Sunday, March 9, 2008

Seven and Seven is.

It is vacation time, and I am at school. I am at school, and freely updating my journal from school, because there is only one other person here but me and it is no longer a big deal that someone see me writing in this thing. So there it is and there we are.
I have sort of done some work today, my first weekday of my spring break, which makes this the most productive spring break of all time, ever (not counting last year's when I had no choice but to finish writing my final paper that had been due the week before). My accomplishments so far may be meager but I plan to feel good about them anyway, because well, how often is it exactly that I am more studious than the average student here? Truth be told I could work my fingers to the bone 8 hours a day for the next two weeks, and when school started again, I would still be woefully behind everyone else. Overachieving fuckers! (Not really).
Part of today's work was an hour of talking with the school's one intern. Since I had never spoken to him before, and had no plan going into the speaking practice of what I should do exactly, the whole experience was completely terrible. It looked and smelled like a bad first date, without the distraction of drinking or food. Once I did manage to get up and leave to get coffee, but I just felt guilty leaving the kid to sit around and wait for me to come back. God though, what was I thinking when I agreed to do this. I didn't realize that the kid would not ask me any direct questions (though I should have realized that), and I probably came across as completely asshattingly rude for asking him direct questions about what he studies and what he wants to do in the future. I suppose it was good speaking practice for me at least due to the fact that all I did was talk for an hour to fill up the silence.

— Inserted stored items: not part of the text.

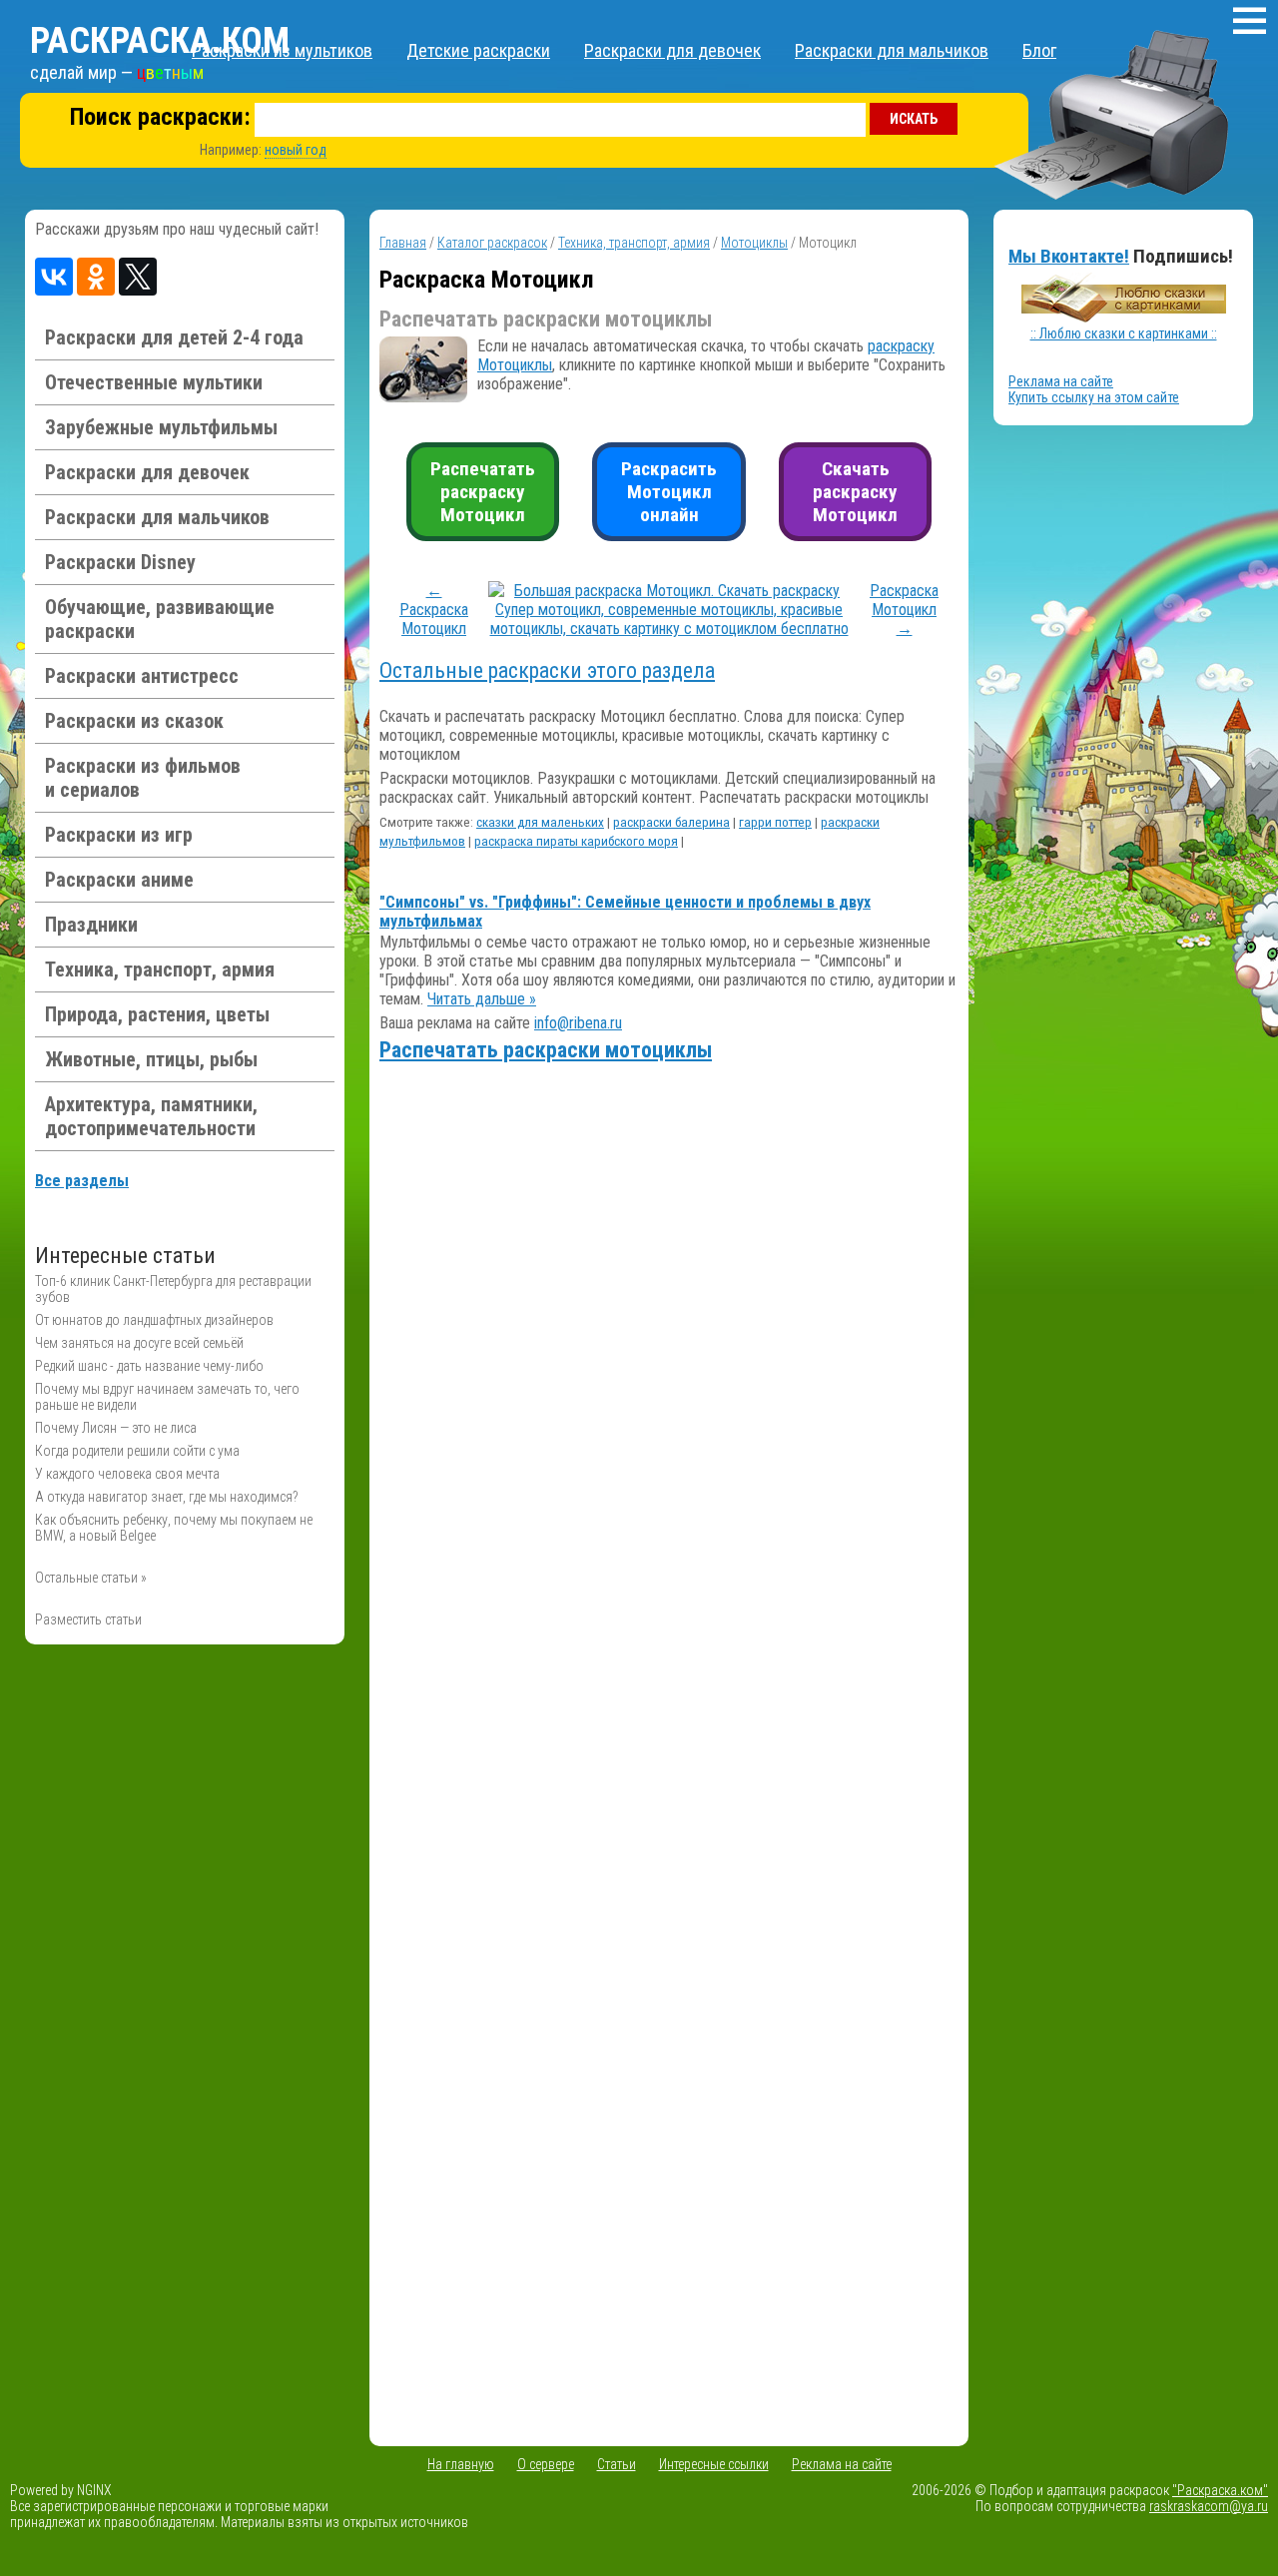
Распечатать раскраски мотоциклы (545, 1049)
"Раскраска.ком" (1220, 2490)
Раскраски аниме (119, 880)
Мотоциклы (754, 243)
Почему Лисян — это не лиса (116, 1428)
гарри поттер (775, 822)
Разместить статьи (88, 1619)
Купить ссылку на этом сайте (1093, 397)
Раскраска (160, 41)
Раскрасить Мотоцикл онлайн (669, 491)
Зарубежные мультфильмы (161, 427)
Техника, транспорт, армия (160, 969)
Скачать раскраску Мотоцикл (855, 491)
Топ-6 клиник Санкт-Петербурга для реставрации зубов (173, 1289)
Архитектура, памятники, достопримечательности (151, 1116)
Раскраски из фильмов (143, 778)
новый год (295, 150)
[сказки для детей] (1123, 317)
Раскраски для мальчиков (891, 50)
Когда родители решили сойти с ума (137, 1451)
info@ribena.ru (578, 1022)
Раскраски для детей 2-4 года (174, 337)
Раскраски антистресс (142, 676)
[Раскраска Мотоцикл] (669, 628)
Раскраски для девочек (672, 50)
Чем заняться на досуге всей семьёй (139, 1343)
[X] (138, 277)
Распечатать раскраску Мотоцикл (482, 491)
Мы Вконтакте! (1068, 256)
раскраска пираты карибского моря (576, 841)
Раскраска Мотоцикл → (904, 609)
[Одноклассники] (96, 277)
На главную (460, 2464)
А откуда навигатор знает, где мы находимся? (167, 1497)
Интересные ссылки (714, 2464)
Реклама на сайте (1060, 381)
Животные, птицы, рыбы (151, 1059)
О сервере (545, 2464)
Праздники (91, 925)
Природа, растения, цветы (157, 1014)
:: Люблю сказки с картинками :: (1123, 333)
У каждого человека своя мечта (127, 1474)
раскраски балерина (671, 822)
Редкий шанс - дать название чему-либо (149, 1366)
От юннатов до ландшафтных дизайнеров (154, 1320)
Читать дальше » (481, 998)
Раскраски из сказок (134, 721)
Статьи (616, 2464)
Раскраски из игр (119, 835)
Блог (1039, 50)
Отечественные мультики (154, 382)
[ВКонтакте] (54, 277)
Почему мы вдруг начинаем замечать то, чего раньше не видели (167, 1397)
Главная (402, 243)
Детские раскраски (478, 50)
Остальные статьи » (91, 1578)
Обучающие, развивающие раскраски (160, 619)
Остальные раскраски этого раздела (547, 670)
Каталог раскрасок (492, 243)
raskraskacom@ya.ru (1208, 2506)
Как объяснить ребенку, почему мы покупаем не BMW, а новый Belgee (174, 1528)
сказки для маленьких (540, 822)
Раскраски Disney (120, 562)
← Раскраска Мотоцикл (433, 609)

The previous two days, I didn't do too much, and it was pretty great. I went with a friend to see a great and completely creepy exhibit on "Goth" at the local art museum, which I had been meaning to see since it opened 3 months earlier. Some of the art was creepy and terrible, not terrible-bad but terrible emotionally, as I suppose was its intent. Only one of the exhibits was actually just bad (a video installation whose main screen showed a piece of meat frying on an electric fence -- come on people, try harder). And one part, a huge exhibit by the Mexican artist Dr. Lakra, was so great it was obsession-inspiring. Dr. Lakra is a tattoo artist by trade, but also an artist who uses the tattoo style in his work. And man, is it fantastic. Dr. Lakra primarily does tattoo-style drawings over old ads and prints from the 40s and 50s, and the result is by turns creepy, fascinating, and offputting. But the exhibit here showed the products of his 2-month residency in Japan, and they were completely amazing. I wish any of it was on the internet so I could show it to you; it is good enough that I want to go back again before the exhibit ends and take a more serious look at everything. I especially love that Dr. Lakra took old Meiji-era prints, works of art in their own right (and not cheap), and made them his own works. The feel of the erotic-grotesque that's so overt in his work is already present in these old Japanese prints, I would say, so it's really a perfectly conceived match. Even if, or especially because, it pissed off some of the museum curators.
I would like to write more but it appears I am starting to shiver and shake, for what reason I can't figure out. I have eaten today, and had coffee, and I don't think I am cold -- but there it is. The human body is ever a mystery, eh?